Akop Pogosian wrote:
I have been trying to install CentOS 4.1 on a new server today. The installation went fine but the system doesn't boot. It doesn't even get to the Grub screen. The system has a 3ware 9500 series controller and 12 250GB SATA disks which are configured for RAID5 with one hot spare. I searched on the web and noticed that this is a Grub (and Lilo) limitation. Is there any way around it other than setting up a smaller RAID device?

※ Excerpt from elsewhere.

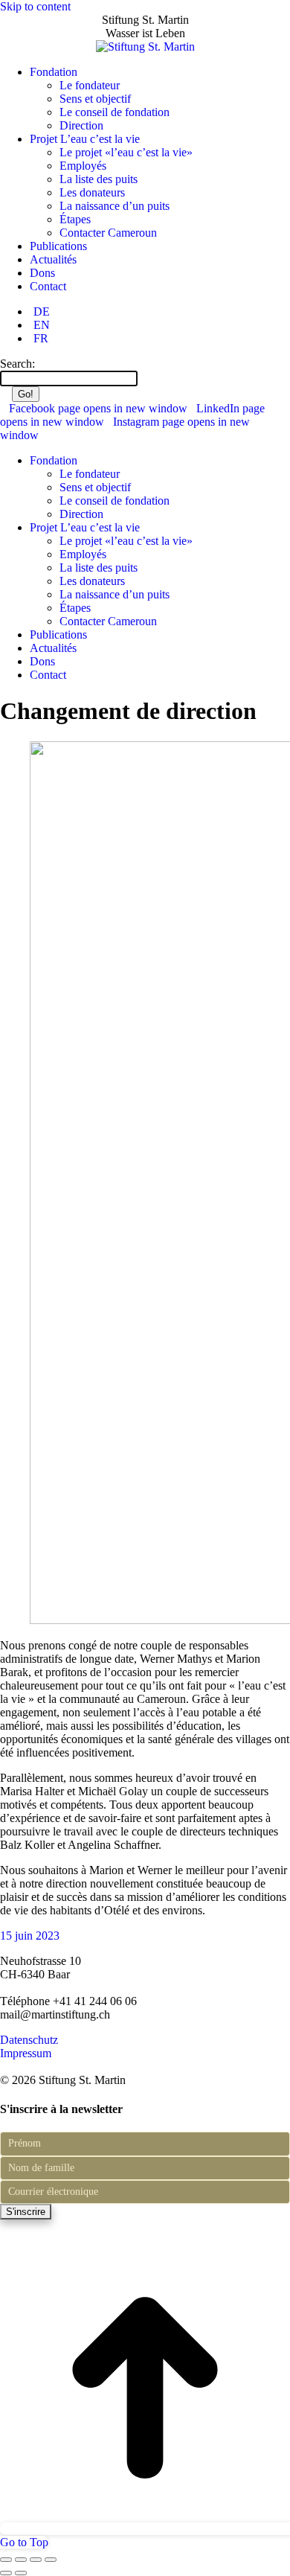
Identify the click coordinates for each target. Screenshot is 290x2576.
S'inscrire (25, 2211)
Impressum (25, 2053)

Just create a small 100-200mb partition for /boot and it will work fine. The root filesystem can be on the larger partition without any problems as long as /boot is in a <2TB partition it will be happy.
Cheers,
On Sat, 3 Sep 2005 at 8:28am, Chris Mauritz wrote
Akop Pogosian wrote:
I have been trying to install CentOS 4.1 on a new server today. The installation went fine but the system doesn't boot. It doesn't even get to the Grub screen. The system has a 3ware 9500 series controller and 12 250GB SATA disks which are configured for RAID5 with one hot spare. I searched on the web and noticed that this is a Grub (and Lilo) limitation. Is there any way around it other than setting up a smaller RAID device?
Just create a small 100-200mb partition for /boot and it will work fine. The root filesystem can be on the larger partition without any problems as long as /boot is in a <2TB partition it will be happy.
IME, that won't work. >2TiB disks must have gpt disk labels, and neither grub nor lilo understand those.